Exercise: When a line below contains the word "Fiyatı", copy that line.

(Stored data)
_ _ _ _ _ _ _

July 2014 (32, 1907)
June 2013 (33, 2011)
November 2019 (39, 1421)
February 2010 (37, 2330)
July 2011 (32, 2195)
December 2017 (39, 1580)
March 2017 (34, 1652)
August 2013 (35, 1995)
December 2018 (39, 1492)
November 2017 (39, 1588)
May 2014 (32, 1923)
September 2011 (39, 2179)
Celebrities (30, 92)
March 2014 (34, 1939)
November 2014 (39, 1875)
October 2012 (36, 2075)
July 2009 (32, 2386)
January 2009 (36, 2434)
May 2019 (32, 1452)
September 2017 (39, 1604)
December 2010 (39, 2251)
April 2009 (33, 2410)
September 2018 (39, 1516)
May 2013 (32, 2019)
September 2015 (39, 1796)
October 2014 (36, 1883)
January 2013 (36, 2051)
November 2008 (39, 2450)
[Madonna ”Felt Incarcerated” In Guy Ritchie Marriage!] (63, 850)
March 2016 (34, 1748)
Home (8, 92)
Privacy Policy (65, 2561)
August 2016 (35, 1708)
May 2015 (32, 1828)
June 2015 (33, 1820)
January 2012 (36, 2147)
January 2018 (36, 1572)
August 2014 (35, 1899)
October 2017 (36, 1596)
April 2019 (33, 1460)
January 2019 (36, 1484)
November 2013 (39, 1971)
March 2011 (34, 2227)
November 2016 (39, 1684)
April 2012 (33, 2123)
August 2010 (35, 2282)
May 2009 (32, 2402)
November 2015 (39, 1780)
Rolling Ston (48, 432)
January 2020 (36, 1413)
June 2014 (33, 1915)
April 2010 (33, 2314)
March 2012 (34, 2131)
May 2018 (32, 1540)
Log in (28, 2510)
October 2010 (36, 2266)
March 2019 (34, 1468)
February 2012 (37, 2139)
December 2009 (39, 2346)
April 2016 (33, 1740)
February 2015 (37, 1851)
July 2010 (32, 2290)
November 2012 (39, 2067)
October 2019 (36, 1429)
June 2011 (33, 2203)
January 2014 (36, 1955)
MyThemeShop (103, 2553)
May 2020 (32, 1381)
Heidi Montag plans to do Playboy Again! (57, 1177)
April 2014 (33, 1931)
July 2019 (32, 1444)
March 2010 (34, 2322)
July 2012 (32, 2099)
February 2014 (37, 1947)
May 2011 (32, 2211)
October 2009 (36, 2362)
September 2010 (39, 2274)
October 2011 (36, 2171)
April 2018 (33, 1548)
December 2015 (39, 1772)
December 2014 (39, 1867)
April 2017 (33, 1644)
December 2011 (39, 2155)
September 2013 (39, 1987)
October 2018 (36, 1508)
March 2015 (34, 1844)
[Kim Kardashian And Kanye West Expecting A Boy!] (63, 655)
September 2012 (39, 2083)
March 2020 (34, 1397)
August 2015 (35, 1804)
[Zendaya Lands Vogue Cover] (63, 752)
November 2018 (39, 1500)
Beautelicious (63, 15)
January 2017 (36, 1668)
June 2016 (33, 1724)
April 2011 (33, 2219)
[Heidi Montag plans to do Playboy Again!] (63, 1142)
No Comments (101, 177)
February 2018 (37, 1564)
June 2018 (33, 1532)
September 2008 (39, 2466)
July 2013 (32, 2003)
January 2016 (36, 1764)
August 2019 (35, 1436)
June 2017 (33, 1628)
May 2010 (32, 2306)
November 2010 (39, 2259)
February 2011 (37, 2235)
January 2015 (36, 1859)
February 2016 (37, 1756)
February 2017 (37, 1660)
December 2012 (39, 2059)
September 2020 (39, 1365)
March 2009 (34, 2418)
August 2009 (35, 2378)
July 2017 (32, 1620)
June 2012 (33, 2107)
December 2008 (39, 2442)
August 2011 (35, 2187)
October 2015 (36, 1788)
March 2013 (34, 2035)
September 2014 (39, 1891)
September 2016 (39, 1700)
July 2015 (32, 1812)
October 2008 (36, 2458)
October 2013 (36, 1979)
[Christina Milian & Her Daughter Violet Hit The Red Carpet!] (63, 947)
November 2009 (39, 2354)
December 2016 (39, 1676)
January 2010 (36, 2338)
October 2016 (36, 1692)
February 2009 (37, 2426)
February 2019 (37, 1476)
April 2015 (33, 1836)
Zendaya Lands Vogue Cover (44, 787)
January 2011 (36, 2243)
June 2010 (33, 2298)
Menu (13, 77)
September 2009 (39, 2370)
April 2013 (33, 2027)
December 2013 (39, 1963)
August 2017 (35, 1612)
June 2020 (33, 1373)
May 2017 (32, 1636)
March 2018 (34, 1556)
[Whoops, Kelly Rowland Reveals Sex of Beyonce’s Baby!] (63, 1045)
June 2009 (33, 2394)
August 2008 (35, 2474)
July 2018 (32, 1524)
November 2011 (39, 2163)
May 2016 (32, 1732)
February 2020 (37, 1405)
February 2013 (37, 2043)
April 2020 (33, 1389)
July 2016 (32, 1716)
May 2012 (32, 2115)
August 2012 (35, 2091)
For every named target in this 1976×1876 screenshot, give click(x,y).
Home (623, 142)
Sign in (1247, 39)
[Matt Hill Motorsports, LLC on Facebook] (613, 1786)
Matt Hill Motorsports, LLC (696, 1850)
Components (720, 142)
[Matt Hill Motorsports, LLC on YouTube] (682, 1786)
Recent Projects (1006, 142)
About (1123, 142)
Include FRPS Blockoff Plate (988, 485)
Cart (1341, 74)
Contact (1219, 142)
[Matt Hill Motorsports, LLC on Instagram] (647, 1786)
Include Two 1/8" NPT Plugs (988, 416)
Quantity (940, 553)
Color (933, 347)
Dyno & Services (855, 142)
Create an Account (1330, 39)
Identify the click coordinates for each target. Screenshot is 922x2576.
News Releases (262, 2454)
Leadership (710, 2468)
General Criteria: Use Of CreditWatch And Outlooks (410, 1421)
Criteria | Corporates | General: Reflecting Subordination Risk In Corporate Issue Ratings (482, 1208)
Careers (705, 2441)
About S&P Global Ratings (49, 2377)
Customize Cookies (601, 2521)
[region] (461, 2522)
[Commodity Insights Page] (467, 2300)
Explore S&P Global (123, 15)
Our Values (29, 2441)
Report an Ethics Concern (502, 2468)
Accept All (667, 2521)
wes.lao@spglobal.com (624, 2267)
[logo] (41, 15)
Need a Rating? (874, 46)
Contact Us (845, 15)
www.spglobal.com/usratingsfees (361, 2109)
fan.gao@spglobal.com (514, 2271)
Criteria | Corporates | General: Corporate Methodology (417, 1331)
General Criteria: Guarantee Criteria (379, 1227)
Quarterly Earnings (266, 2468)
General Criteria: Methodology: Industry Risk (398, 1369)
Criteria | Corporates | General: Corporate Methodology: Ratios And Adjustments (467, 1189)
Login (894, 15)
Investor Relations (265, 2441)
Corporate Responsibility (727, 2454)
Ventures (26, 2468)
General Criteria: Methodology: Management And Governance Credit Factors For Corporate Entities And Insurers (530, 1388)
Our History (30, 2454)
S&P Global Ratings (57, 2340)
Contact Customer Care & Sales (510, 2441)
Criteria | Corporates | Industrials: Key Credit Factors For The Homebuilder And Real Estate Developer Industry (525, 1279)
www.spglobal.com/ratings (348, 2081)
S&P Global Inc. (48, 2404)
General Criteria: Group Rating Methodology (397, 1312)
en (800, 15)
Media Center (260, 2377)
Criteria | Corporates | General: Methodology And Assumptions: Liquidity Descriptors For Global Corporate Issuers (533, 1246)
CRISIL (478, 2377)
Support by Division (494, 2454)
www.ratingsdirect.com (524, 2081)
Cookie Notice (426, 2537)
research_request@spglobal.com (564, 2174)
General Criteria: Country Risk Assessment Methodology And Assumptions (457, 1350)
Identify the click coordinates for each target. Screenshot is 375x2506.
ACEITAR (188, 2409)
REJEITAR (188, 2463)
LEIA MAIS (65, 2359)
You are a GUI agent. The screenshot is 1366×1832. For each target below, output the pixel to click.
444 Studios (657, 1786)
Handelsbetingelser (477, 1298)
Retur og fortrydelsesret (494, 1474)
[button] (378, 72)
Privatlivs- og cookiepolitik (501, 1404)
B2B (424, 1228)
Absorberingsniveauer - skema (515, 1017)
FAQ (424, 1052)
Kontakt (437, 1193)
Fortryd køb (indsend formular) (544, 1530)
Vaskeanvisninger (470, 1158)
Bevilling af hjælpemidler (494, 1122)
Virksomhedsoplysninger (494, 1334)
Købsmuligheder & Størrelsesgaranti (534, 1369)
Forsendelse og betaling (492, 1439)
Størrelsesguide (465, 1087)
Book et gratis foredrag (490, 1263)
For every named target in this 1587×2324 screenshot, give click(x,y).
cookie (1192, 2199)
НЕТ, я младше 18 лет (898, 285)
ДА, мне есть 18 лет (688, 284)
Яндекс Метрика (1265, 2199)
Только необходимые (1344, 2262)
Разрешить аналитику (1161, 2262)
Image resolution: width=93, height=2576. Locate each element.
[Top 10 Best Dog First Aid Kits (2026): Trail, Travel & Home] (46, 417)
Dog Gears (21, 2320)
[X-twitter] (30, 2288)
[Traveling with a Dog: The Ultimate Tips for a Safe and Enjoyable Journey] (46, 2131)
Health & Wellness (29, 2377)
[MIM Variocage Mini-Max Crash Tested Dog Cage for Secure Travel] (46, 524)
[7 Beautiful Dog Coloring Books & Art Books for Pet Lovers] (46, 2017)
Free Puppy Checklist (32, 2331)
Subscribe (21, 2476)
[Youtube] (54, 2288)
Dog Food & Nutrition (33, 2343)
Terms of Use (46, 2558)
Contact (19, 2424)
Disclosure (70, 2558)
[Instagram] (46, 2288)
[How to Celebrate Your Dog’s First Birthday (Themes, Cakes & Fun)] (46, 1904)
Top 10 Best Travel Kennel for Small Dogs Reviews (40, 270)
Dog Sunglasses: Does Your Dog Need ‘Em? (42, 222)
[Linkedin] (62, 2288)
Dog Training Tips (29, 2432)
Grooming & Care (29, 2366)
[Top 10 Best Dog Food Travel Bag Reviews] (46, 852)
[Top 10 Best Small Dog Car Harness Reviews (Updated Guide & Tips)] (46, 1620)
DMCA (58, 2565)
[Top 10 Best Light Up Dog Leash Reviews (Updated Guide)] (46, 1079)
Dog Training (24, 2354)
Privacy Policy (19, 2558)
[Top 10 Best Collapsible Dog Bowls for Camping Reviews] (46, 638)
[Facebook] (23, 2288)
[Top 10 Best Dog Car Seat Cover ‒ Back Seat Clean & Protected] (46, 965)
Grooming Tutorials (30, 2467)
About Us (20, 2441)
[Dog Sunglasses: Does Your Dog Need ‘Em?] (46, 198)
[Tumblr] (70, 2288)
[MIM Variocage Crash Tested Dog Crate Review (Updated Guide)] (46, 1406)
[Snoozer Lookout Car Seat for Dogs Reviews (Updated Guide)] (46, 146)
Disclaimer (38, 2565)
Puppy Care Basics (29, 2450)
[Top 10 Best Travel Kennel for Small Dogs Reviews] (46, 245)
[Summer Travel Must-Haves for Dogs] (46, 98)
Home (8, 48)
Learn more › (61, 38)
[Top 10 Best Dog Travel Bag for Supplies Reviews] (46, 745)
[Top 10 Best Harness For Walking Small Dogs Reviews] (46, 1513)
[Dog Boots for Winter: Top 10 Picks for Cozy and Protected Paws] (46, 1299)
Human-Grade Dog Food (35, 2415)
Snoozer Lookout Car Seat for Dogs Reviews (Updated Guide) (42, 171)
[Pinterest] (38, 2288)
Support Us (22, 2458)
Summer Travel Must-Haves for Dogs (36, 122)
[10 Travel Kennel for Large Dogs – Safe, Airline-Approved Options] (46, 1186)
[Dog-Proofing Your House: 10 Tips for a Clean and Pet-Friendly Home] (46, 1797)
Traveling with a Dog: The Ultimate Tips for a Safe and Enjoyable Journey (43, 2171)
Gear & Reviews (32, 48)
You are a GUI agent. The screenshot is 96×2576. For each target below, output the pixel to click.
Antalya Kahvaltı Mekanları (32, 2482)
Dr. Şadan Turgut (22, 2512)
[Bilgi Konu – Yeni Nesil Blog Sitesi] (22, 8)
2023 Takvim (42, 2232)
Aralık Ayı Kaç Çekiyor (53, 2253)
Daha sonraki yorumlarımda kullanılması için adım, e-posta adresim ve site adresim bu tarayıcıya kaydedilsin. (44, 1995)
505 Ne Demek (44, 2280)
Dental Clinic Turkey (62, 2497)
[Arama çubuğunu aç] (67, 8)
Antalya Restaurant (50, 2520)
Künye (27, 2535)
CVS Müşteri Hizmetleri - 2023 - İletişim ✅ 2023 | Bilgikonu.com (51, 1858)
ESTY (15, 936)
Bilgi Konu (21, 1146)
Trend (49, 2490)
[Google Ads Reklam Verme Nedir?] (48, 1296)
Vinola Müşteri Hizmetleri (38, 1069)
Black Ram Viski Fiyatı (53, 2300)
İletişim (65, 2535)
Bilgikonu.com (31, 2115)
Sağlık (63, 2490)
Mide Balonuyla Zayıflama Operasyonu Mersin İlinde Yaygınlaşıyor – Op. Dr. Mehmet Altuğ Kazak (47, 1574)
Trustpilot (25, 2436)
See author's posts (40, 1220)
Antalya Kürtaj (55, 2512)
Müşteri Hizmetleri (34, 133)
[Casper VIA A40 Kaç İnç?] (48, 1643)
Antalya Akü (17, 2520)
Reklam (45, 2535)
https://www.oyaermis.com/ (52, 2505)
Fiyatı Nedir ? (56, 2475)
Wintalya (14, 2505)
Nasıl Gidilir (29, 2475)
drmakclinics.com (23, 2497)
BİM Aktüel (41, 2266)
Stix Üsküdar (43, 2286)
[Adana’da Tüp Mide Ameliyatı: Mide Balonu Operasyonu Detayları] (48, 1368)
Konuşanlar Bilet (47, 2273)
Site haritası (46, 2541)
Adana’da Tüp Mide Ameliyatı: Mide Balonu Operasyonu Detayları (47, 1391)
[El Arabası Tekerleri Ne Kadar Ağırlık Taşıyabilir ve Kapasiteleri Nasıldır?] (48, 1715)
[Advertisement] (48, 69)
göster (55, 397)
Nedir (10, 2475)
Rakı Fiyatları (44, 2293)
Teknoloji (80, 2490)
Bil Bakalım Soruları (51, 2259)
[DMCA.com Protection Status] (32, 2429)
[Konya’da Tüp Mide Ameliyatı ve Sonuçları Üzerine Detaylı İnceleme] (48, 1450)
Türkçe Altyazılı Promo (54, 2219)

_ _ _ _ _ _ _

Answer to this exercise:
Black Ram Viski Fiyatı (53, 2300)
Fiyatı Nedir ? (56, 2475)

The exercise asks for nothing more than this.